Dataset items>
= = =

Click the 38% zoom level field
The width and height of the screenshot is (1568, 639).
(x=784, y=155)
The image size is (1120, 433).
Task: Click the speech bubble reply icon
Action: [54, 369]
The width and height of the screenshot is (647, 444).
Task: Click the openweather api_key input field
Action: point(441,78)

= = =

SHORT TASK> Could you return the material above line for line, without changing anything?

RESPONSE>
Click the 38% zoom level field
The width and height of the screenshot is (1568, 639).
(x=784, y=155)
The image size is (1120, 433).
Task: Click the speech bubble reply icon
Action: [54, 369]
The width and height of the screenshot is (647, 444).
Task: Click the openweather api_key input field
Action: point(441,78)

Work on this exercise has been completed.